PAGE EXCERPT:
++++
# Name some good Wii games



## ACCF18 (Nov 12, 2010)

Need some more games for the Wii. So, name some games that you recommend. I already got: Brawl, Twilight Princess, Goldeneye, Pokemon Battle Revolution, ACCF, Link's Crossbow Training, and New Super Mario Bros. Wii. 

And, don't forget to name a reason for me to get it. Not just something like, ''*Wii game*''
Has to be a good reason.


----------



## Marcus (Nov 12, 2010)

L4D-simply a great Wii game, one of the best on the console.
CoD: Revolution and 5-sick as games, even if it is on the Wii.
Super Mario Galaxy-great gameplay, a good Mario game on the whole.
Grand Slam Tennis-it's a more realistic and on the whole better tennis game than the one that comes with Wii Sports.
++++
TASK DIRECTIONS:
Please carry on the forum thread about Wii game recommendations, picking up after Marcus's Grand Slam Tennis suggestion.
++++
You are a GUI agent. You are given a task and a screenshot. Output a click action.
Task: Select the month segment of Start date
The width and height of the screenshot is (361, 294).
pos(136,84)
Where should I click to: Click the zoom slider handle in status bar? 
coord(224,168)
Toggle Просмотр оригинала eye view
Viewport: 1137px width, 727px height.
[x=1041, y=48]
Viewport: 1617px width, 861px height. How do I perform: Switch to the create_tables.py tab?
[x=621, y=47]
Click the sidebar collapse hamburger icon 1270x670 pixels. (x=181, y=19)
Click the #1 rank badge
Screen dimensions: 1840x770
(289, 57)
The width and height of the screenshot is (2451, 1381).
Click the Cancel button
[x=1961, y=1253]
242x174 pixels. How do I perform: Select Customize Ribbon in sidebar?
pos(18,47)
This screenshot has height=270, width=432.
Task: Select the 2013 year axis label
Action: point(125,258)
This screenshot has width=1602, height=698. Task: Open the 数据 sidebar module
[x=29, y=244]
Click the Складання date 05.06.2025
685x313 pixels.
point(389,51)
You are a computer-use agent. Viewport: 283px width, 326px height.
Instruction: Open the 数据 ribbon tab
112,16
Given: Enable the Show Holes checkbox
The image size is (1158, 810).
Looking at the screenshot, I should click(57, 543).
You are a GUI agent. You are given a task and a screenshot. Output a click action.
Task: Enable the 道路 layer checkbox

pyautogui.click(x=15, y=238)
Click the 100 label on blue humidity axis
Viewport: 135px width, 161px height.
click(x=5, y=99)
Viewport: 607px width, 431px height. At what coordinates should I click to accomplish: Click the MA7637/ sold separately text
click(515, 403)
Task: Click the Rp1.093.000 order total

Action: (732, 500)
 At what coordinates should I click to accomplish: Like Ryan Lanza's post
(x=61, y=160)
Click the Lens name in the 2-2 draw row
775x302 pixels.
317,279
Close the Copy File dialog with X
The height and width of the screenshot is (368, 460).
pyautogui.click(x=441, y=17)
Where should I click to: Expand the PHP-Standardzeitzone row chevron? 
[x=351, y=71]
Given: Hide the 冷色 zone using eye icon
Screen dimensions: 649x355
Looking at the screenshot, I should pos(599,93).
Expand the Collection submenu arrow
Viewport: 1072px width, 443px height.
++++
RESULT BELOW:
----------



## AndyB (Nov 12, 2010)

Marcus said:
			
		

> *L4D*-simply a great Wii game, one of the best on the console.
> CoD: Revolution and 5-sick as games, even if it is on the Wii.
> Super Mario Galaxy-great gameplay, a good Mario game on the whole.
> Grand Slam Tennis-it's a more realistic and on the whole better tennis game than the one that comes with Wii Sports.


Whoa whoa whoa... what now?
When did that happen?


----------



## Marcus (Nov 12, 2010)

AndyB said:
			
		

> Marcus said:
> 
> 
> 
> ...


I'm sorry, I don't know what you mean?


----------



## AndyB (Nov 12, 2010)

Marcus said:
			
		

> AndyB said:
> 
> 
> 
> ...


L4D, on Wii. When did that happen?


----------



## Mino (Nov 12, 2010)

AndyB said:
			
		

> Marcus said:
> 
> 
> 
> ...


Never... he's either full of *censored.2.0* or that acronym is meant to stand for a different game.


----------



## The Sign Painter (Nov 12, 2010)

Monster Hunter Tri- Grinding is about 99% of the game, but it is still fun. You kill big monsters and carve them to get materials to make new weapons and armor so you can kill bigger things.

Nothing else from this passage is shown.